Répondant à l’appel urgent de Martine, j’ai embarqué mon matériel photo dans mon fidèle combi VW California et pris la route vers le Kelmend. Avec mon épouse, nous avons passé près de trois jours à traverser une bonne partie de l’Europe avant d’atteindre enfin la vallée du Kelmend en Albanie. C’était mon troisième voyage en Albanie. En 2010, lors de mon premier voyage, j’avais été frappé par l’atmosphère hors du temps qui régnait dans ce pays. En franchissant la frontière avec le Monténégro, la route cédait soudain la place à une piste chaotique où se côtoyaient Mercedes d’un autre âge, ânes et piétons, dans un ballet improvisé entre flaques boueuses et débris de toutes sortes.
Aujourd’hui, le paysage a radicalement changé. Un ruban d’asphalte noire et lisse nous accueille, symbole d’un progrès inexorable. Mais en remontant la vallée du Kelmend sur une route flambante neuve, autrefois impraticable aux véhicules ordinaires, j’ai pris conscience de la transformation en cours, des défis et des menaces qui pèsent sur les modes de vie ancestraux.
Martine m’expliquera plus tard que cette route a créé des défis importants pour la transhumance. Auparavant, les bergers pouvaient emprunter librement la piste, s’adaptant aux conditions météorologiques pour déplacer leurs troupeaux vers des pâturages plus élevés et descendre aux premières neiges. Désormais, leurs déplacements doivent être minutieusement planifiés à l’avance, en coordination avec les fermetures de routes. Tous les bergers doivent monter et descendre avec leurs animaux en même temps, quelles que soient les conditions météorologiques.
Pendant plusieurs jours, je me suis immergé dans la vie de cette communauté remarquable, vivant en harmonie avec la nature et en totale autonomie. J’ai partagé leurs repas frugaux, écouté leurs récits ancestraux et admiré leur savoir-faire ancestral. J’ai compris l’urgence de préserver ce mode de vie unique, menacé par l’ouverture de l’Albanie à l’Europe et les projets d’infrastructure qui en découlent. Ayant enduré près d’un demi-siècle d’isolement et d’autosuffisance, l’Albanie aspire ardemment à rejoindre maintenant l’Union européenne, souvent au détriment de son héritage ancestral unique.
Si ces changements sont légitimes et nécessaires au développement du pays, ils ne doivent pas se faire au détriment de ce riche patrimoine culturel.

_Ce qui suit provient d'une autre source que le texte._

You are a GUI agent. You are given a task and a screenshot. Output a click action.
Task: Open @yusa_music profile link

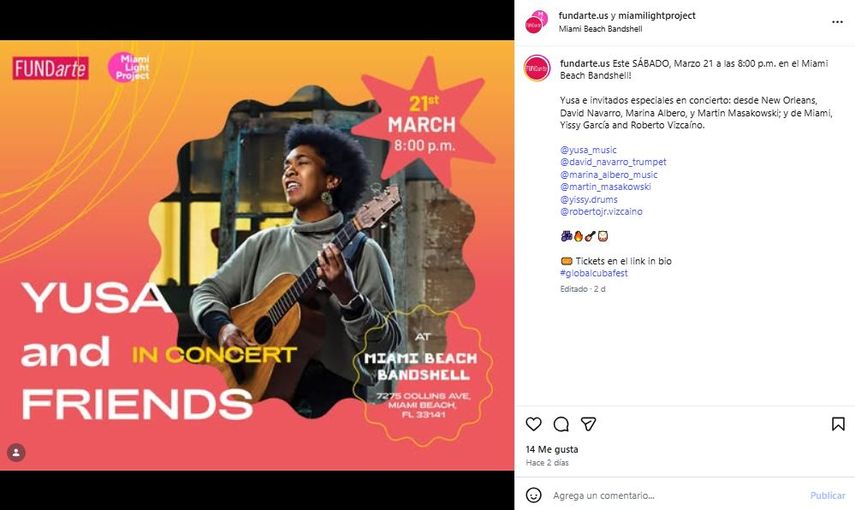pos(589,149)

Des mesures de protection doivent être mises en place pour préserver l’identité et les traditions des bergers du Kelmend, pour que leur voix continue de résonner dans les montagnes albanaises et que leur savoir-faire ancestral ne tombe pas dans l’oubli.

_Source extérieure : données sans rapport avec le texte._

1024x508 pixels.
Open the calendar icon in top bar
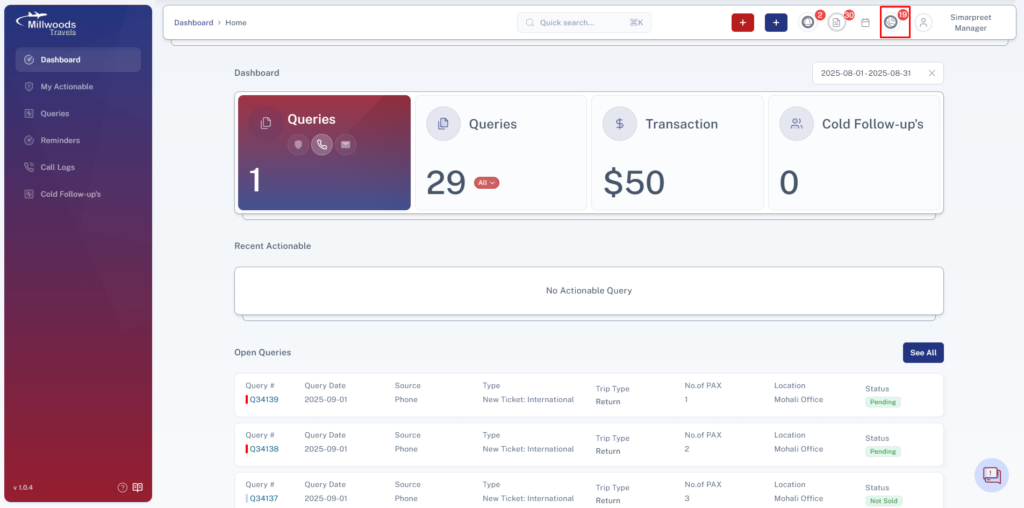tap(865, 22)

Mes photos, principalement axées sur le mode de vie de cette communauté, ont servi à Martine pour présenter le dossier albanais au côté de neuf autres pays, dont la France. Une première victoire vient d’être obtenue avec l’inscription sur la Liste du patrimoine culturel immatériel de l’UNESCO de « La Transhumance, déplacement saisonnier de troupeaux ».

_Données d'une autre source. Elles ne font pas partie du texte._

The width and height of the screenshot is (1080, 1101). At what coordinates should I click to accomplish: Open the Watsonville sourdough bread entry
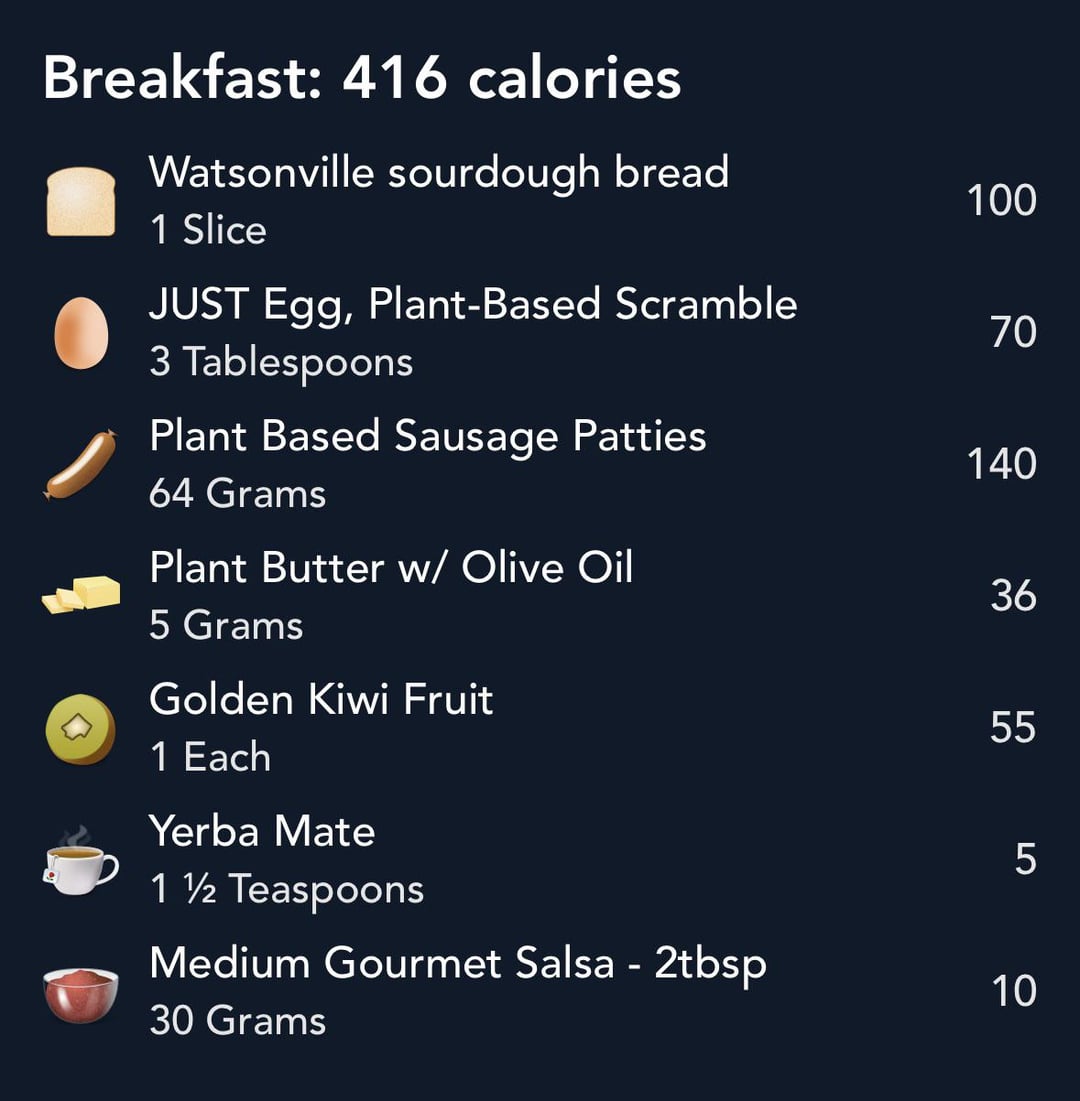tap(540, 201)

La lutte continue pour Martine afin de préserver le mode de vie des bergers du Kelmend, menacé par l’intégration de l’Albanie à l’UE et les exigences strictes des critères de Maastricht qui deviendront alors prioritaires pour le gouvernement albanais. Bien d’autres défis et dangers se préparent également. Alors qu’il y a seulement quelques décennies, personne ne pouvait entrer ou sortir du pays, en 2024, près de 20 millions de visiteurs sont attendus, soit plus de cinq fois la population d’Albanie. Que deviendra ce mode de vie ancestral lorsque, comme le prévoit le gouvernement avant la fin de cette décennie, le pays sera devenu l’une des dix destinations les plus prisées au monde?